Pittman caught 101 balls for 1,275 yards and 11 touchdowns as the primary target for freshman quarterback Kedon Slovis last season. He’s huge at 6-foot-4, 223 lbs, and he ran a 4.52-second 40-yard-dash at the combine, with a 6.96-second three-cone, fourth amongst receivers. That kind of short-area agility should help him use his large frame effectively off the line at the next level, where bigger receivers often struggle if they’re slow-footed. He should slide right into the WR2 starting spot and should benefit from the addition of Philip Rivers, who has always been able to make good use of big-bodied receivers, dating all the way back to Vincent Jackson.

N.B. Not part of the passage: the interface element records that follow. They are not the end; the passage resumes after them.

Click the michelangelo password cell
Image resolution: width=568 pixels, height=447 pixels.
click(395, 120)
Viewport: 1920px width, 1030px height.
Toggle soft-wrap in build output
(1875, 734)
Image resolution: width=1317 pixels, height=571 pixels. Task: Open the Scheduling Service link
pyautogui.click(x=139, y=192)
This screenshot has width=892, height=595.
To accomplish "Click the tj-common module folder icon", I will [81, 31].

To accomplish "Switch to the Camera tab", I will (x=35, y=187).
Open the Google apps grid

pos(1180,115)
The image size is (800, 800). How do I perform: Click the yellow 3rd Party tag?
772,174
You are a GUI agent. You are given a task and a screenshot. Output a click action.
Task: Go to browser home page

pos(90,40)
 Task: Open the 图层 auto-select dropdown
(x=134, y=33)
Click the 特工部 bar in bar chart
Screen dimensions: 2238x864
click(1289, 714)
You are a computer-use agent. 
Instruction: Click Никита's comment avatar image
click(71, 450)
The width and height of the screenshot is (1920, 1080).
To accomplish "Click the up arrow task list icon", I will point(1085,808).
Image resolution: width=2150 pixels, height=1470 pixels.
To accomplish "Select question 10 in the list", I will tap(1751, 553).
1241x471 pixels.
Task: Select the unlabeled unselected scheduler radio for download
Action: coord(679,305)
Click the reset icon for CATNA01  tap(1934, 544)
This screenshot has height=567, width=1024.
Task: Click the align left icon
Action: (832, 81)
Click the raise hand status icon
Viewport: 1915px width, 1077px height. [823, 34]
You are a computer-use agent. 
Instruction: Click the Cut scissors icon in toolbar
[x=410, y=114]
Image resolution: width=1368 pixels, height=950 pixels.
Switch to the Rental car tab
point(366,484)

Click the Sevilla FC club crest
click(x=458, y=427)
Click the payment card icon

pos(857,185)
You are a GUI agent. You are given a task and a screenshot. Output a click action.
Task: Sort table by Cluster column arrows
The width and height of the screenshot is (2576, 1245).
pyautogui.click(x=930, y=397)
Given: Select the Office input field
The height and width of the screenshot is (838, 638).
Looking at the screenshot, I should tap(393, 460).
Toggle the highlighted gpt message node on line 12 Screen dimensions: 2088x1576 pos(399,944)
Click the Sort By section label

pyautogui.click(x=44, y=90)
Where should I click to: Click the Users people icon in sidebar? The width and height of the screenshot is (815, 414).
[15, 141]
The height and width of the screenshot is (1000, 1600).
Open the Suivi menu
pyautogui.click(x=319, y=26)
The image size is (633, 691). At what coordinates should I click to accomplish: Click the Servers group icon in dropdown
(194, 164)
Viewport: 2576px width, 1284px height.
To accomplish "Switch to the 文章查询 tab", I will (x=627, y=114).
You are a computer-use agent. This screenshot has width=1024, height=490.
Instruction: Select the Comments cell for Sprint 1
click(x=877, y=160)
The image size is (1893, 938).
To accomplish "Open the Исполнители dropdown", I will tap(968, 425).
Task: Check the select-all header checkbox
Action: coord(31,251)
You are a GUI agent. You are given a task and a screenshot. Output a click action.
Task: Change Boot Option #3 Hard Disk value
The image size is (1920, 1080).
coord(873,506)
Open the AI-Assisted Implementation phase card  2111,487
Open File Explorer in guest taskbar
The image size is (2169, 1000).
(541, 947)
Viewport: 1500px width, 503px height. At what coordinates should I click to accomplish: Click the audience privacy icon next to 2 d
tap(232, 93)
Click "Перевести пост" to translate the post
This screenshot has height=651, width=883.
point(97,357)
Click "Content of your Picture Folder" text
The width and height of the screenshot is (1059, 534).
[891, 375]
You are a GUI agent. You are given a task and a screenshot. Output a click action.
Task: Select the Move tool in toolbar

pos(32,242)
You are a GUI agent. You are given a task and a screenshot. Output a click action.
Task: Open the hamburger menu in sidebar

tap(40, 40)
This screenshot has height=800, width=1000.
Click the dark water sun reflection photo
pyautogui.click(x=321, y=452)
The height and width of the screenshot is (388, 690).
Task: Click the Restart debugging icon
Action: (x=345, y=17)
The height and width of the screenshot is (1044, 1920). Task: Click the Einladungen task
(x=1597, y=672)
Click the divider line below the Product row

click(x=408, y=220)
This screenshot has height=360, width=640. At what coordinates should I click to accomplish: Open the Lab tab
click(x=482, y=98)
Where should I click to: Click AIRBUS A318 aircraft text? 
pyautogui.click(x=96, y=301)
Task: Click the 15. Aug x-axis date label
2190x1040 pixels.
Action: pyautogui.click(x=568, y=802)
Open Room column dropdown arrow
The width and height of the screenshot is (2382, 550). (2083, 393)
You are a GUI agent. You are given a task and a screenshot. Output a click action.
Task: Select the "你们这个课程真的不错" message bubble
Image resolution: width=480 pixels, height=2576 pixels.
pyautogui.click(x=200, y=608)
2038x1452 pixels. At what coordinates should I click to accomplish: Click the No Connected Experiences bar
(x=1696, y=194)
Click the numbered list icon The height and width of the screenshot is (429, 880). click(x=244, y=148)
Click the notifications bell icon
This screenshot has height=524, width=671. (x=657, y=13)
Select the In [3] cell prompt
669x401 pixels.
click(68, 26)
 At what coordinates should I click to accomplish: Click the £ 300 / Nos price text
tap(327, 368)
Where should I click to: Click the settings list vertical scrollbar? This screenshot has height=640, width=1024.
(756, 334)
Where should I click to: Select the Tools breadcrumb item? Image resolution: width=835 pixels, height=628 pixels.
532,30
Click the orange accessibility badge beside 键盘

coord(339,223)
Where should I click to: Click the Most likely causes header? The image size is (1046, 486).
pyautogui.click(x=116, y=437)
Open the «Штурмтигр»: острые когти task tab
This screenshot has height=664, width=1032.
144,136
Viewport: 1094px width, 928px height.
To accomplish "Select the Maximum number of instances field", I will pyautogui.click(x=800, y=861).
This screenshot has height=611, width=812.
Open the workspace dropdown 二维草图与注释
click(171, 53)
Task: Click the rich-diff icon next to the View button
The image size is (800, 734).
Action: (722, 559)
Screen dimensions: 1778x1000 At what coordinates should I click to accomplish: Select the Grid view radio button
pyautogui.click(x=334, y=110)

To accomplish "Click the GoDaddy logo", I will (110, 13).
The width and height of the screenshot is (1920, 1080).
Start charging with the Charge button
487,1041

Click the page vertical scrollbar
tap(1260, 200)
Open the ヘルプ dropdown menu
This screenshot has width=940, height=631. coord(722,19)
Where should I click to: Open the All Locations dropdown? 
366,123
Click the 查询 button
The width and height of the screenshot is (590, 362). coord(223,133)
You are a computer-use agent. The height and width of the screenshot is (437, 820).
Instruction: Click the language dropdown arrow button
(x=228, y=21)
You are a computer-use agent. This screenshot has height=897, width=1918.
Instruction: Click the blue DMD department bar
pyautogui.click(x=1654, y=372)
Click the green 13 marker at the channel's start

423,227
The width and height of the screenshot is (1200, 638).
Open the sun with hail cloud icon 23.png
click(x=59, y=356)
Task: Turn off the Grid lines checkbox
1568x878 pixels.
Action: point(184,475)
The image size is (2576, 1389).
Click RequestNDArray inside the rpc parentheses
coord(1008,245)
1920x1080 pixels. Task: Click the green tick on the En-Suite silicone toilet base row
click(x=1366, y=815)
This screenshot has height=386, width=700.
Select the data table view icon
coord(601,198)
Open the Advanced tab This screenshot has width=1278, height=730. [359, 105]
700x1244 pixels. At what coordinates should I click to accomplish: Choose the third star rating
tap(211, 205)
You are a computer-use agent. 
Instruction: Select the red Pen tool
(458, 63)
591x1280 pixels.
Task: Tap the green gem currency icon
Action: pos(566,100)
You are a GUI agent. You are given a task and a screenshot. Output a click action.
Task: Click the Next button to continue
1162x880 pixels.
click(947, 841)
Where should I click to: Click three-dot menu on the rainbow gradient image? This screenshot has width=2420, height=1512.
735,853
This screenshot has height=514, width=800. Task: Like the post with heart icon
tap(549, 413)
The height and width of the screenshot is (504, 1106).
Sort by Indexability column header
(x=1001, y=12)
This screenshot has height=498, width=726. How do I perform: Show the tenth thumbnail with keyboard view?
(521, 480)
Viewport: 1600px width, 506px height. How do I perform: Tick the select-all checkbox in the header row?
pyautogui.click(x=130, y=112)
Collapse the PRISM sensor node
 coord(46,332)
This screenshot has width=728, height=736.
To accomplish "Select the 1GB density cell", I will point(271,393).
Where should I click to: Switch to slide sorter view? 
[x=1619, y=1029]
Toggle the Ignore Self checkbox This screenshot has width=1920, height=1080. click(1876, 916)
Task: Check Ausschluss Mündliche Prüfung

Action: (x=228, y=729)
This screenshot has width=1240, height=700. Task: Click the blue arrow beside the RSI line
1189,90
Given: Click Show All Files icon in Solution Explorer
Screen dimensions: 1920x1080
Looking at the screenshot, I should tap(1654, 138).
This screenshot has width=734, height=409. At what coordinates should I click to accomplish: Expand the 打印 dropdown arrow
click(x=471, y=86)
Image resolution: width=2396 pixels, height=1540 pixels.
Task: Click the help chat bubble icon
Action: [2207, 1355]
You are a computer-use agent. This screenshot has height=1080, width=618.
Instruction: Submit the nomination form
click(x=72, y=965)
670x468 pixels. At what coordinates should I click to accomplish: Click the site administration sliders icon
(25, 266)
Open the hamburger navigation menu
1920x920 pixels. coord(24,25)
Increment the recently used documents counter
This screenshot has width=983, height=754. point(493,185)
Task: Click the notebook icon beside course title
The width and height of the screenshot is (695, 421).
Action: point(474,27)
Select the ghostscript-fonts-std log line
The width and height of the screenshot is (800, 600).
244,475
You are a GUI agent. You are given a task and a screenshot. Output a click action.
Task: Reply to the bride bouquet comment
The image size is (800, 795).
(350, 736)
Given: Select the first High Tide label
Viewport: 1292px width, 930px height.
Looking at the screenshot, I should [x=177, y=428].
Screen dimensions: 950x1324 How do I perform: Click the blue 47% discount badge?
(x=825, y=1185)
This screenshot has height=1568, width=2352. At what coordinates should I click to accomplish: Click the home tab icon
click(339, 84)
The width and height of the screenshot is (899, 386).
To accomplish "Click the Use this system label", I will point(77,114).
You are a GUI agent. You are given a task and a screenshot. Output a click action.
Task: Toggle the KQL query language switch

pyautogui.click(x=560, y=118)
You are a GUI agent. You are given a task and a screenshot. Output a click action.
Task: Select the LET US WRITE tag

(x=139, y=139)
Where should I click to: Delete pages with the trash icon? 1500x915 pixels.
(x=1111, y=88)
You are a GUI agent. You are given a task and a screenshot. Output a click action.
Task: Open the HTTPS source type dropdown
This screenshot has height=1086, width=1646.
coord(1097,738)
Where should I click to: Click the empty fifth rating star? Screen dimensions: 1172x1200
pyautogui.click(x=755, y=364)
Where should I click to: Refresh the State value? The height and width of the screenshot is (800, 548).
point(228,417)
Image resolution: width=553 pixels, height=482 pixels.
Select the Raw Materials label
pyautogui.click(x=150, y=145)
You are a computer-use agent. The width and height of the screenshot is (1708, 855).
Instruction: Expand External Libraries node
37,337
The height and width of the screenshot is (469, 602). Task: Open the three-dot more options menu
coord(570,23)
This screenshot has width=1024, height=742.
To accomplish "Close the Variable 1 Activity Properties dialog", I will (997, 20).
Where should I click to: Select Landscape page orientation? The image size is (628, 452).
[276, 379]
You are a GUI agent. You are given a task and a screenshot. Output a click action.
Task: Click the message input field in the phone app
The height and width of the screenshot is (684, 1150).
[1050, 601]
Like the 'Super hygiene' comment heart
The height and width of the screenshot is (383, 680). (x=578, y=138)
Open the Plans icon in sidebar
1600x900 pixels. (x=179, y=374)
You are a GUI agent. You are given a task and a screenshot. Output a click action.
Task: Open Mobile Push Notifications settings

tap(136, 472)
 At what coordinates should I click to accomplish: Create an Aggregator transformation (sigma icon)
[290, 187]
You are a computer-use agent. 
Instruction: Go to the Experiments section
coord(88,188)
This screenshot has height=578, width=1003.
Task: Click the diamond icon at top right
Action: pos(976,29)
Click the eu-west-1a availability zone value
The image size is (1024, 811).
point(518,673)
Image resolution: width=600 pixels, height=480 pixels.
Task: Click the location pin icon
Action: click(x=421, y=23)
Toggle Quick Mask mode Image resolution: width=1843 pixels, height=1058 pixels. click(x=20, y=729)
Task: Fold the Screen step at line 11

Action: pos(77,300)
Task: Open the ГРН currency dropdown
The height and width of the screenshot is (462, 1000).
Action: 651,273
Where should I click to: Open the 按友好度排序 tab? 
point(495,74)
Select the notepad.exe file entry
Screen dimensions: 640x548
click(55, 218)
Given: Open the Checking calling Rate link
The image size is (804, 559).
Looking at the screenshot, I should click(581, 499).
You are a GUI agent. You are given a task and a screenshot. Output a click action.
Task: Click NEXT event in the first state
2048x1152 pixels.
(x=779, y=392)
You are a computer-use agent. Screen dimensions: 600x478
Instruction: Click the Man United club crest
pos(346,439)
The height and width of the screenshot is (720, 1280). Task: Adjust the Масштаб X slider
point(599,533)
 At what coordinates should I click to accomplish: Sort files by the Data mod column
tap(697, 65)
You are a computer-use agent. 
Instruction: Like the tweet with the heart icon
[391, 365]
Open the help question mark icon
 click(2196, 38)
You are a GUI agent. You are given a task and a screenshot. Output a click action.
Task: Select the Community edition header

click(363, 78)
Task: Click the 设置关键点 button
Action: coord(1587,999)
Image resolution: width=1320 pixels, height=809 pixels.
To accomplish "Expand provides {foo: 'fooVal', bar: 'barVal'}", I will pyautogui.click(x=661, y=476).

While he timed well at the combine, the agility doesn’t always show up on tape, with physical corners often delaying his routes and effectively re-directing him away from space. Long-term, he has WR1 upside, but also some bust potential. Short-term, he’s likely to end up with the second-most targets among Colts wide receivers, behind T.Y. Hilton. It the Colts sniff the 639 pass attempts they had with Andrew Luck in 2018, that could be good enough for redraft numbers, but if they’re more in line with the 513 they had last season, it’ll be hard for the team to sustain multiple fantasy receivers.
2020 Bottom Line
Pittman has talent and should get some opportunity, making him a valid risk/reward proposition at his 14th-round ADP. It’s not often you can get a starter that late in the draft, and while we don’t fully know what this iteration of the Colts’ offense is going to look like, at such a low cost, he’s very much worth grabbing in case he can make an immediate splash with the snaps he’s likely to get.